資金調達の方法〜増資とは〜

このページの目的

  • 増資の概要を理解すること
  • 増資のメリット・デメリットを理解するとこ

1 増資とは

増資とは、会社が資本金を増加させることをいいます。増資には、現金等の払い込みを伴うか否かによって、有償増資と無償増資の2つがあります。資金調達の手段となるのは、株主から実際にお金が振り込まれる有償増資の方です。

① 有償増資

有償増資は、株主から現金の払い込みや現金以外の財産を出資してもらうことによる増資です。有償増資は、株式を新たに発行するか、自己株式を処分するかの違いによって、株式発行と自己株処分の2つがあります。

資金調達に使う株式が、新株か自己株か違うだけで、両者ともメリット、デメリット、流れ等は一緒です。

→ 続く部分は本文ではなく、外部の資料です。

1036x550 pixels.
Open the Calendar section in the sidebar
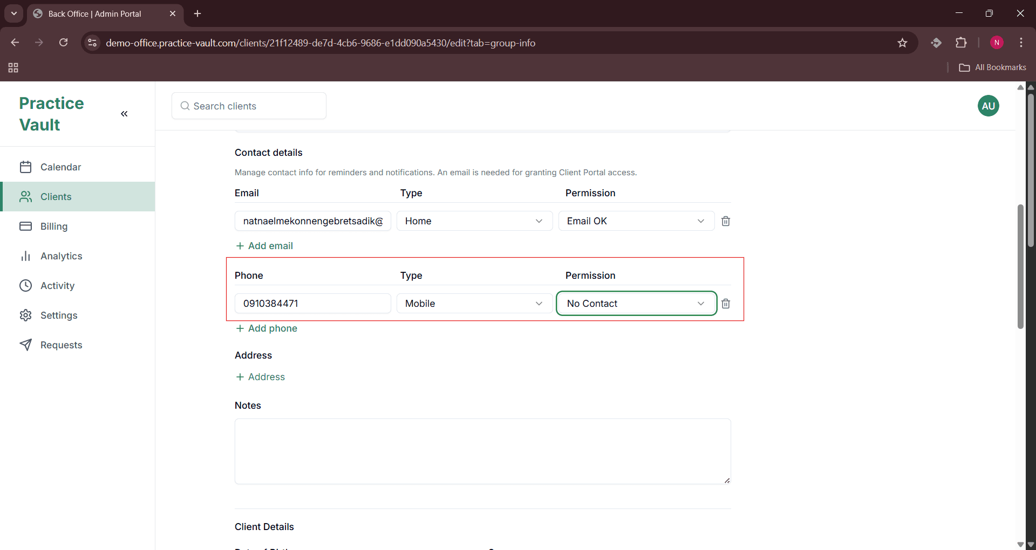pos(60,167)
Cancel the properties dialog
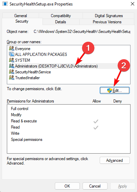The height and width of the screenshot is (192, 137). (x=95, y=186)
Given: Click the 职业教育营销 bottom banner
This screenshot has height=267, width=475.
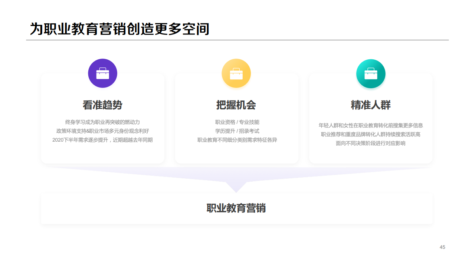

主な有償増資の方法は、株主割当増資、第三者割当増資、公募増資があります。それぞれの内容は下の表の通りです。

有償増資の方法 内容
株主割当増資

〈定義〉
全ての既存株主にその持株比率に応じて株式を割り当てて行う増資のことをいいます。

〈事例〉
既存の株主構成を変えずに資金調達をしたい場合に利用される方法です。

第三者割当増資

〈定義〉
特定の第三者に対して、株式を割り当てて行う増資のことをいいます。

〈事例〉
上場会社の場合、経営再建や割当先とのリレーション強化などを目的として行われます。また、非上場会社でも多く利用される方法です。

〈注意点〉
既存の株主にとっては、持株比率が低下するなどの影響もありますので、既存の株主の不利益にも配慮する必要があります。

公募増資

〈定義〉
不特定かつ多数の株主に対して、株式を割り当てて行う増資のことをいいます。

〈事例〉
設備投資などの資金を広く一般投資家から集めることを目的として行われますが、同時に株主層の拡大や株式の流通量の増加も図れます。

〈注意点〉
既存株主の不利益を考慮して、公募増資の新株の価格は、通常、時価に近い多少割安に抑えられています。

② 無償増資

無償増資は、利益剰余金や資本剰余金から資本金に組み入れる増資のことをいいます。実際に株主からの現金等の払い込みはなく、貸借対照表の純資産の部の入繰りだけですので、資金調達手段ではありません。

2 増資のメリット

増資には、有償増資と無償増資の2つがありますが、資金調達の手段となるのは、有償増資ですので、有償増資のメリットを解説します(以下、増資は有償増資を指します)。増資には、下のようなメリットがあります。

① 返済不要の資金調達が可能

金融機関からの融資は、返済が必要な負債ですが、株主からの増資は、返済不要の資本です。融資の場合は、返済計画を立てて、常に返済に係る資金繰りを気にしていないといけないですが、増資の場合は、返済義務がないですので、資金繰りに気を取られずに事業運営を行えるというメリットがあります。

② 財務体質の強化が可能

増資を行うと、自己資本が増加しますので、安全性の指標である自己資本比率が高くなります。安全性の指標は、金融機関から融資を受ける際に、金融機関が見るポイントの1つですので、この数値が高いと融資も受けやすくなり、より機動的な資金調達が可能になるというメリットがあります。

③ 信頼性が向上する

資本金は、登記簿や決算書に記載されますので、外部の人が会社の信頼性を測るための指標になります。取引先の与信調査での判断ポイントの1つとして、資本金の金額から安全性を評価することがあります。資本金が大きいことで、信頼性が向上して、取引の機会につながる可能性があります。

3 増資のデメリット

続いて、増資のデメリットを解説します。増資には、下のようなデメリットがあります。

① 手続きが煩雑

増資を行う場合には、株主総会の特別決議が必要になります。

また、必要書類を準備して登記を行う必要があります。登記の際には、登録免許税だけでなく、司法書士への報酬も必要になります。

② 既存株主の持株比率が変動する

第三者割当増資や公募増資の場合、既存株主の持株比率が変動します。持株比率が低下することにより、既存株主の議決権が弱まる可能性があります。特に、オーナー経営の場合には、オーナー社長の経営権が弱まってしまいます。

③ 経営の機動性が損なわれる

公募増資の場合には、不特定多数の株主が経営に参画しますので、物言う株主が入る可能性があります。これにより、経営の機動性が損なわれるというデメリットがあります。